Wenn Sehen nicht möglich ist, so gibt es doch ein Verstehen und eine Verständigung durch einen anderen Sinnesreiz: Durch das Fühlen, z.B. durch das Ertasten der Brailleschrift oder den Verweis auf die Textur von feinem Sand und rauem Strandtuch.

Und gleichzeitig macht das den Menschen, die zwar sehen, aber die  Braille-Schrift nicht entziffern können, deutlich, wie es ist, wenn man etwas nicht verstehen,

nicht entschlüsseln kann.

Die Textilkunst hat eine lange Tradition. Denken Sie an die Tapisserien und Wandteppiche aus früheren Jahrhunderten. Oder an das 1919 gegründete Bauhaus, die Geburtsstätte der Klassischen Moderne.

Es hat nicht nur die Architektur geprägt.

Auch die Textilkunst wurde ausgehend von der dortigen Weberei legendär beeinflusst.

Gudrun Achterberg arbeitet seit den 1980er Jahren zunehmend mit Textilien. Und vor einigen Jahren hat  sie das Brücken  bildende Potenzial der Textilkunst erkannt und für die Arbeit mit Blinden eingesetzt.

Seither sind viele verschiedene Inszenierungen und Performances entstanden.

Ich freue mich sehr, dass wir heute nun diese Ausstellung hier im Stuttgarter Rathaus eröffnen können – mit Pandemie bedingter Verzögerung.
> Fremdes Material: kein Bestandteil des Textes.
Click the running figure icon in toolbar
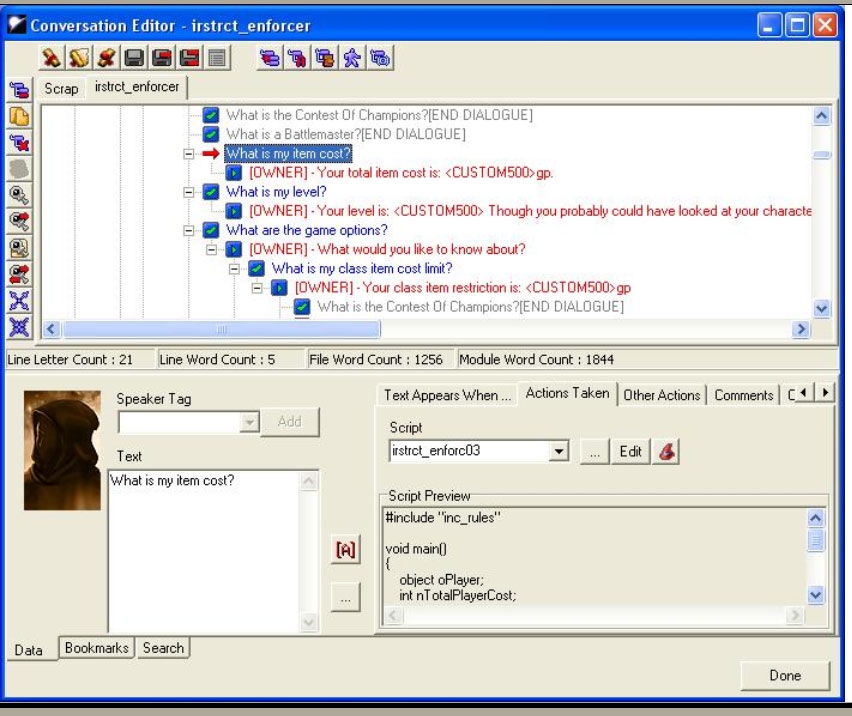The height and width of the screenshot is (716, 852). coord(352,59)

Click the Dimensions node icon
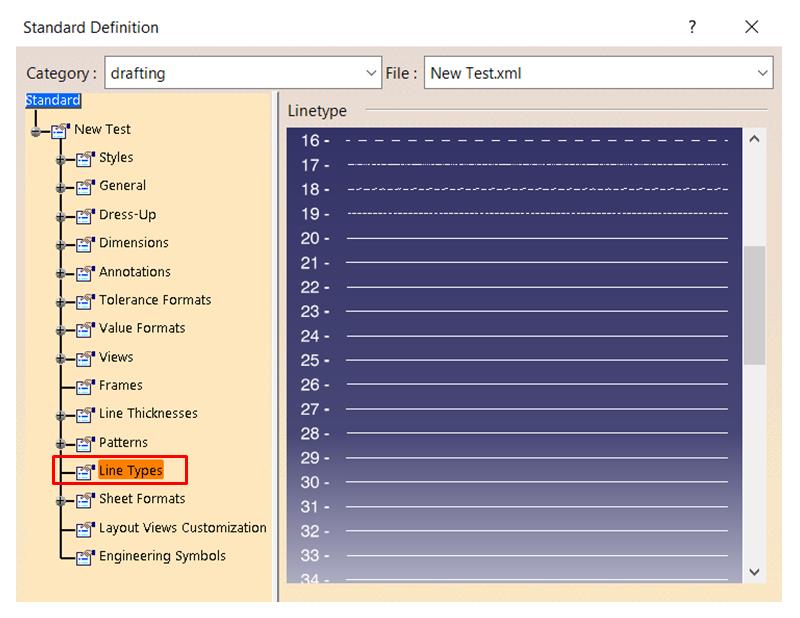tap(83, 243)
Uns erwartet heute Abend ein tolles Programm für alle Sinne und ich danke schon jetzt allen, die dazu beitragen.

Ein herzliches  Dankeschön geht auch an

unsere Gastgeber hier in Stuttgart,

liebe Frau Bürgermeisterin  Fezer.

Meine Damen und Herren: „Es ist immer nur dann „dunkel“, wenn du dich an „hell“ erinnern kannst.“
Wenn sich unsere Augen nicht erinnern können, so können sich vielleicht unsere Hände erinnern und sie können unterscheiden zwischen rauer Faser und seidigen Stoffen.

Auf diese Weise können sich Sehende und Nicht-Sehende  verständigen –  über ein Bild, über eine Wahrnehmung, über ein Thema.

Das bringt Menschen zusammen.

Das ist die Verständigung, die wir so dringend brauchen: über die nationalen Grenzen hinweg, um in Frieden mit anderen Ländern leben zu können, aber eben auch innerhalb unserer eigenen Gesellschaft, die ja so extrem vielfältig geworden ist und so viele unterschiedliche Milieus beinhaltet.

Vielen herzlichen Dank, liebe Frau Achterberg, dass Sie uns heute diese Zusammenkunft ermöglichen und dass Sie uns Möglichkeiten aufzeigen, wie wir einander verstehen können.